MS BENNETT appeared for Commerzbank
MR PILLAI appeared for Banca Intesa
MS RANKIN, of Herbert Smith, appeared for Deutsche Bank
JUDGMENT
HHJ WAKSMAN QC:
I have first to consider n principle whether to continue the existing relief, subject to the various further applications that will follow, in circumstances where none of the Cause of Action Defendants (“CADs”) have engaged with this claim at all, and where they have provided none of the asset disclosure which they were required to do. All of them have been served, in the manner permitted by the court, with the original proceedings, the original injunctions, the further injunctions, and notification of today’s applications.
I have previously granted the original and subsequent without notice injunctions, for the reasons advanced to me at the time.
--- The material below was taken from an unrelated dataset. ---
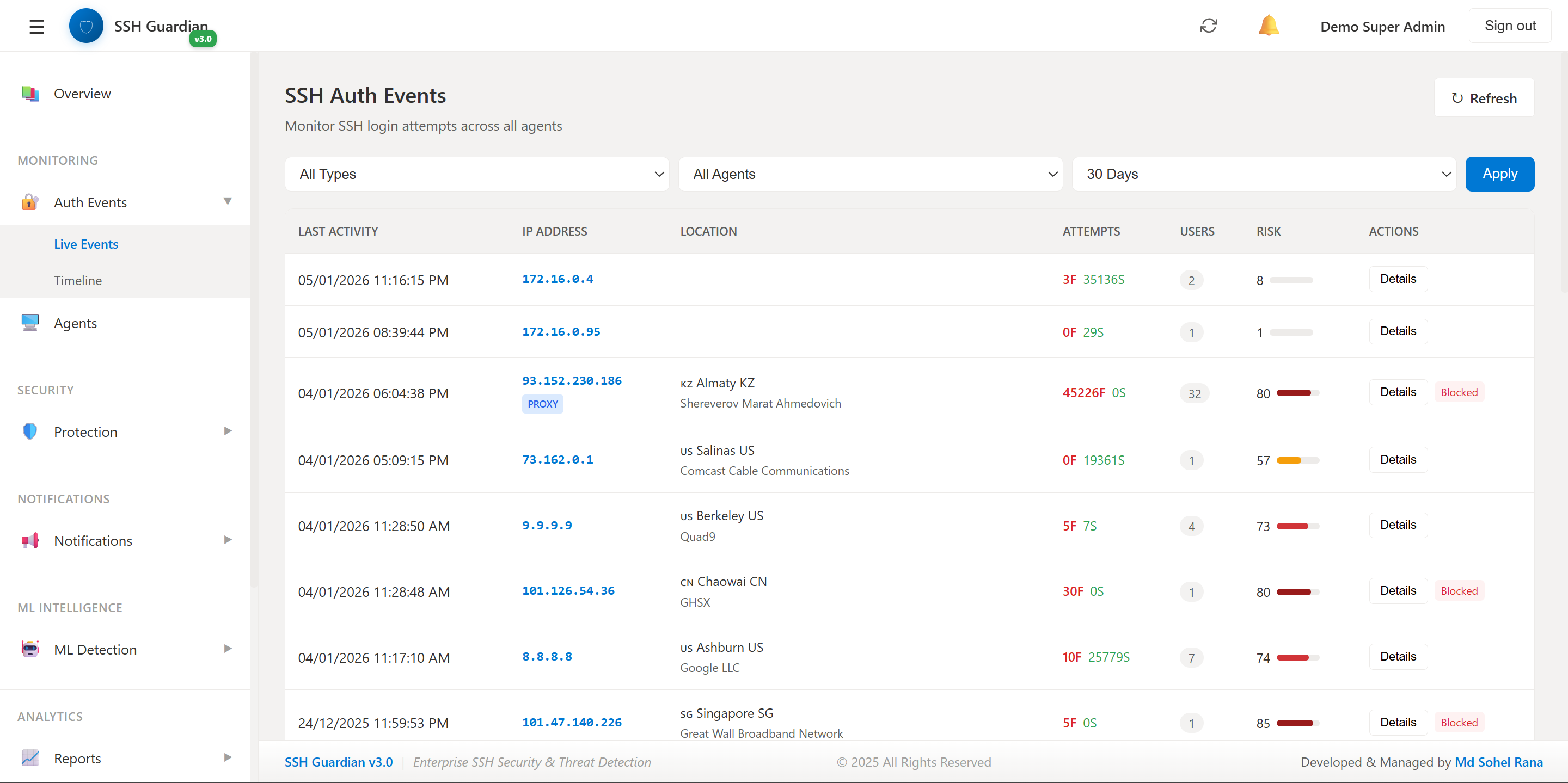
Task: Switch to the Timeline tab
Action: pos(78,280)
Those reasons all still pertain with the additional feature that no one has sought to gainsay any of them. For that reason I will in principle continue these injunctions. I am not however persuaded to make them continue “until after enforcement”; instead they will last “until trial or further order” ie the usual form of order. I follow that if the non-engagement by the defendants continues, it is likely that any trial will be attended only by the claimant, but if so, then it is after judgment on that trial (on the assumption that the court is going to find in favour of the claimant), that the court maybe asked to consider extending. It does not need to do that now. Further, if the defendants do start to engage with this process then it will be rather more complicated than appears at the moment. , than the claimants may think at the moment.
So far as material disclosure is concerned, I can take as read the evidence as to material disclosure which was put before the court at previous hearings before me and the evidence that is recited at paragraph 121. Of course, there were then some disclosure matters which were for the attention of Mr Justice Teare who made an order a week ago. So far as the position since then, Mr Lowenstein’s skeleton argument has helpfully reproduced the relevant evidence from Mr Young’s fourth affidavit which runs from paragraph 177 to 190, which I have read. In addition steps have been taken to draw to my attention matters which have arisen since the evidence was filed in a very helpful and detailed note which will go into evidence hereafter, in the usual way. Having read that, there is nothing which gives me any concern so far as granting this final part of the order or, indeed, any of the orders which provisionally I had said should be made today.